To be clear, we had a Nix committer to help work through kinks. But once all
of your team members, local and remote, have lockstep dev environments
versioned with the code commits, several other classes of hair pulling go
away.

------
meesterdude
My advice, fwiw: make things more boring and less special. Reduce cleverness
and surprises where possible. (I realize this isn't always possible)

Automating on-boarding is possible, but it is usually better to have good docs
that breakout into different systems like OSX, windows, Debian/fedora and just
have good copy-paste from there. That allows for tweaks to be made more easily
when things go wrong, and to update for future devs.
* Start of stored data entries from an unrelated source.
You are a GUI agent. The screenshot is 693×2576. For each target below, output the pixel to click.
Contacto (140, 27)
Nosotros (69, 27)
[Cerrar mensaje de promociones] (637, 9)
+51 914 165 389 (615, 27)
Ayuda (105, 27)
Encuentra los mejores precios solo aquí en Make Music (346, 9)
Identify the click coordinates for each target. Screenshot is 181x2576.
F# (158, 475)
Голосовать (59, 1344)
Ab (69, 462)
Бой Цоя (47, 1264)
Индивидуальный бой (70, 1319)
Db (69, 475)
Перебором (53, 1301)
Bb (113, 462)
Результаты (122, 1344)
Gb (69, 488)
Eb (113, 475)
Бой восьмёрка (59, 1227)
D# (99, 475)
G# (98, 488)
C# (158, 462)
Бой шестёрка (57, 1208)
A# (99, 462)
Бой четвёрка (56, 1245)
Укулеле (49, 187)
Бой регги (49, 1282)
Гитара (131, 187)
If you really need to automate, write your own installers to do the work
inserting code, installing dependencies, etc and expand to support different
systems where necessary. This can be as simple as a github repo that you
pulldown and run an installer for, that automatically hooks in to the shell
and provides an easy path for updates.

------
jorisd
If managing shell scripts becomes too unwieldy, you could use Puppet or
Ansible to provision your local machine, just like you would when you'd use
these tools to provision a new server instance elsewhere. This works great
when you combine it with a Virtual Machine managed through Vagrant. The guest
OS is then managed completely via Vagrant and Ansible/Puppet, and the only
host OS software you then need is a working Vagrant environment, which can
often be installed completely through the OS's package management system.

------
twunde
For laptop setup at a company you should be using some sort of MDM software.
It's essentially configuration management, but with the understanding that
this is for users who will want to change things. If you're an all Mac shop,
take a look at Jamf or at Fleetsmith. If you've got a mix, there are some
products like Airwatch that support Windows and Mac. These tools allow you to
set up applications and configurations. I generally run a white-listed "app"
store where users can download apps, scripts and new configurations. Or
alternatively you can force install anything you really need.
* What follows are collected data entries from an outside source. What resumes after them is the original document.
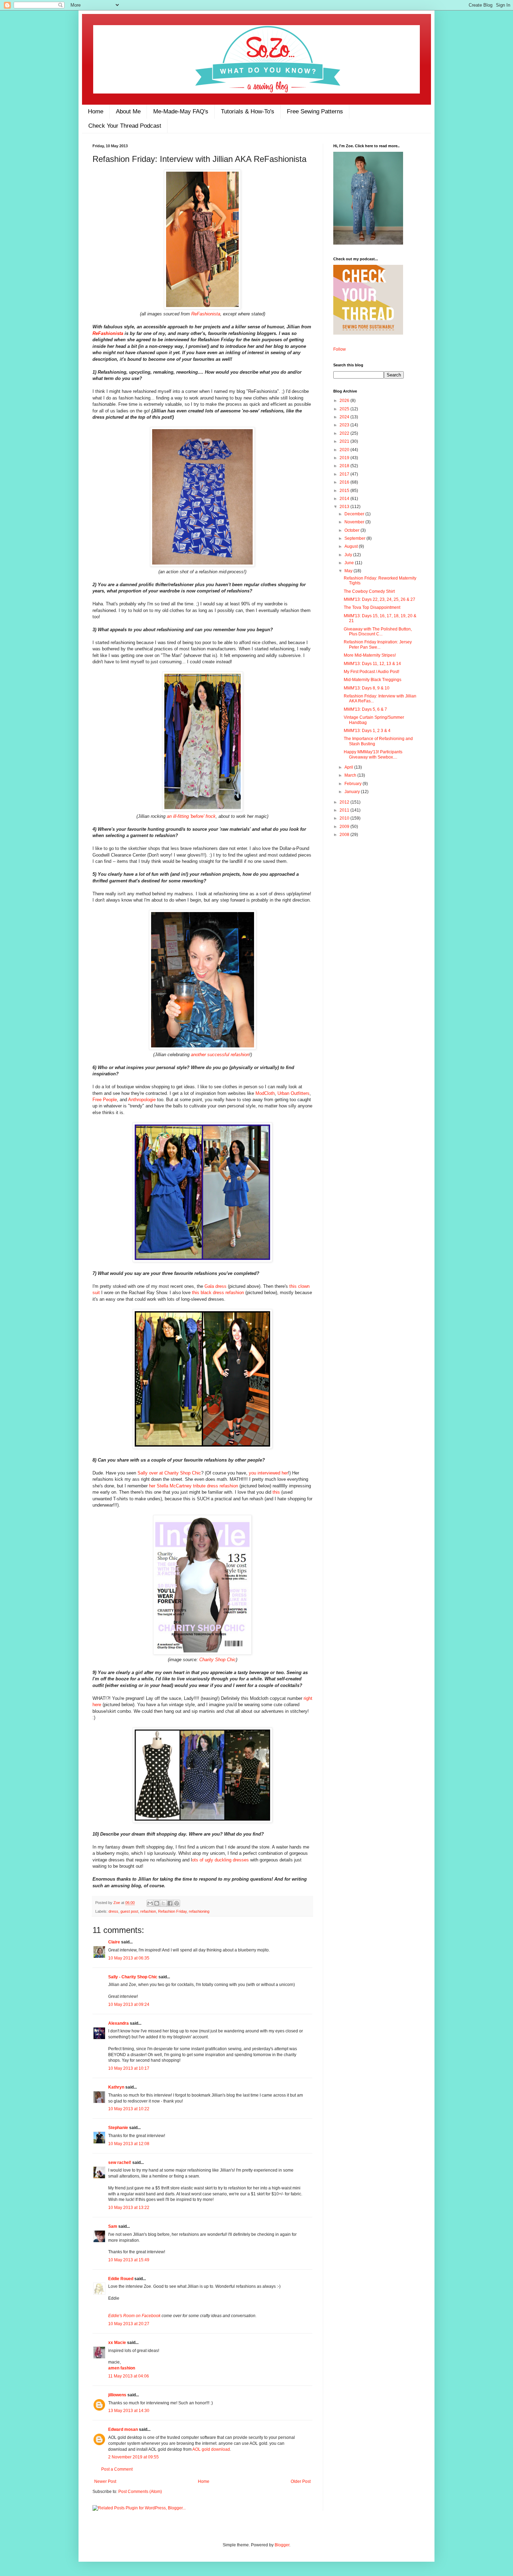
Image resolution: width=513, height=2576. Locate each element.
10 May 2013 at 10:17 (128, 2068)
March (350, 775)
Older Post (301, 2481)
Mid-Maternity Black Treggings (372, 679)
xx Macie (117, 2342)
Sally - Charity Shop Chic (132, 1976)
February (353, 783)
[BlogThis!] (156, 1903)
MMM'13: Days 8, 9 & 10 (366, 688)
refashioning (199, 1911)
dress (113, 1911)
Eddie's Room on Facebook (134, 2315)
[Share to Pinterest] (176, 1903)
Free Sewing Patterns (315, 111)
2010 (345, 818)
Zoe (117, 1903)
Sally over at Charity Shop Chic (169, 1473)
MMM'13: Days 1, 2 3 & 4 (367, 730)
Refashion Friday (172, 1911)
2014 (345, 498)
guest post (129, 1911)
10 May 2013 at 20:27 (128, 2323)
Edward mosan (123, 2429)
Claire (114, 1942)
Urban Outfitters (293, 1093)
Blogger (282, 2545)
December (354, 514)
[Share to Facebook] (169, 1903)
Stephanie (118, 2127)
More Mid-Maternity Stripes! (370, 655)
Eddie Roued (120, 2278)
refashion (148, 1911)
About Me (128, 111)
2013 (345, 506)
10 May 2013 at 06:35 (128, 1958)
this (276, 1492)
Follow (339, 349)
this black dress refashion (218, 1292)
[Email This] (150, 1903)
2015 (345, 490)
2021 (345, 441)
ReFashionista (205, 313)
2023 (345, 425)
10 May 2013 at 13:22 (128, 2207)
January (352, 791)
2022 (345, 433)
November (354, 522)
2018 (345, 465)
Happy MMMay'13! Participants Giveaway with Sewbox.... (373, 754)
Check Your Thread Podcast (124, 125)
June (349, 562)
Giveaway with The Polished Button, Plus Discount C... (378, 631)
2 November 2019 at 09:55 (133, 2457)
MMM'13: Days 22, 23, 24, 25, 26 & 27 (379, 599)
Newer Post (105, 2481)
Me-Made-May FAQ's (180, 111)
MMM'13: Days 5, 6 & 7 (365, 709)
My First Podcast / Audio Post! (371, 671)
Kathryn (116, 2087)
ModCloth (265, 1093)
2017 (345, 474)
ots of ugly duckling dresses (220, 1859)
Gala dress (215, 1286)
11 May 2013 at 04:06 (128, 2376)
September (355, 538)
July (348, 554)
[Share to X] (163, 1903)
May (349, 570)
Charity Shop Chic (217, 1659)
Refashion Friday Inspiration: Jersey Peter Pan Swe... (378, 644)
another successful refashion (220, 1054)
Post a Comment (117, 2469)
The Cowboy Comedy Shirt (369, 591)
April (349, 767)
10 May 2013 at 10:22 (128, 2108)
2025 (345, 408)
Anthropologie (142, 1099)
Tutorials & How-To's (247, 111)
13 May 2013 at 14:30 (128, 2410)
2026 (345, 400)
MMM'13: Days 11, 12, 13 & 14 (372, 663)
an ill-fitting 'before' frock (191, 816)
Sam (113, 2226)
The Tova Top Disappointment (372, 607)
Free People (104, 1099)
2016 (345, 482)
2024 (345, 417)
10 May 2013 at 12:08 (128, 2143)
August (351, 546)
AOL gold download (211, 2449)
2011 (345, 810)
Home (95, 111)
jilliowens (117, 2394)
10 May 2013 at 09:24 (128, 2004)
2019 (345, 457)
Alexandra (118, 2023)
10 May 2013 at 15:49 (128, 2259)
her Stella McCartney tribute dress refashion (193, 1485)
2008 (345, 834)
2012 (345, 802)
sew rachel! (119, 2162)
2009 (345, 826)
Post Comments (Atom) (140, 2491)
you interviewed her (268, 1473)
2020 (345, 449)
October (352, 530)
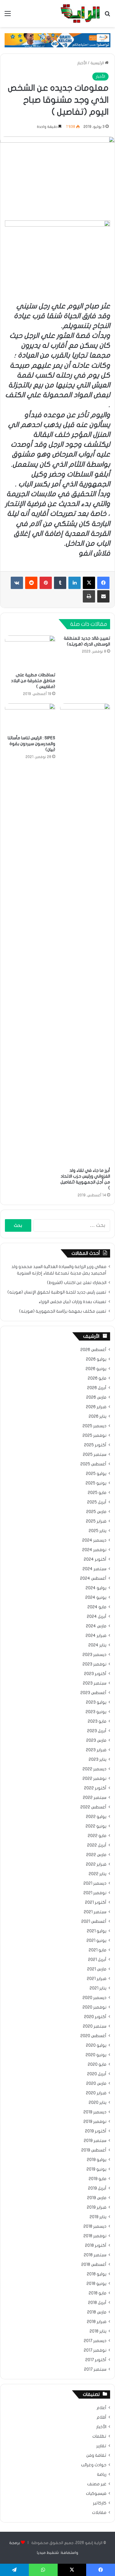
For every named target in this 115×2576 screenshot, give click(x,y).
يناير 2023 (97, 1759)
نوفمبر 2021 (94, 1893)
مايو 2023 (97, 1721)
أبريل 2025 (96, 1502)
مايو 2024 (96, 1607)
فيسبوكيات (96, 2493)
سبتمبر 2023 (94, 1683)
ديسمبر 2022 (94, 1769)
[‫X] (89, 583)
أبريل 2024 (96, 1616)
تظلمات (99, 2436)
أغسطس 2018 (93, 2264)
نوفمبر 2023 (94, 1664)
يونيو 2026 (96, 1369)
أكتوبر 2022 (95, 1788)
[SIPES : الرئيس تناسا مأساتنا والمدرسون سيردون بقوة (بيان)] (30, 717)
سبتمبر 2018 (95, 2255)
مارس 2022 (96, 1855)
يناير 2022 (97, 1874)
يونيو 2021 (96, 1940)
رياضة (101, 2474)
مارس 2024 (96, 1626)
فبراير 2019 (96, 2207)
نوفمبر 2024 (94, 1550)
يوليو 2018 (96, 2274)
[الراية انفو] (80, 13)
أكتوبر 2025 (95, 1445)
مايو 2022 (97, 1836)
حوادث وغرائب (93, 2465)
I'll also second using Docker or virtual machines if possible. It makes the
setup and continued support _much_ easier.

------
corporateslaver
Just write a bash script

------
stephenr
Vagrant mostly.

We build a custom vagrant box with dependencies pre-installed, and then run
setup on top of that.

Admittedly we don’t have many “tools” like you mentioned - just a couple of
shell scripts in the git repo itself.

If you need to install host OS level software I’d just write some shell
scripts to automate the steps.

------
nannooo
You could create an image with everything preinstalled. Just install it and
you have a lot of stuff ready right away.

For things they have todo / resources they should look through, you could use
ChiefOnboarding.com (Full Disclosure: I have built this)

------
arnvald
Have you tried Boxen?[1]

It allows you to automate installing libraries and running scripts by writing
Puppet manifests.

[1] [https://github.com/boxen/our-boxen](https://github.com/boxen/our-boxen)

------
simon_acca
Have you considered writing packages for whatever package manager your OS
uses?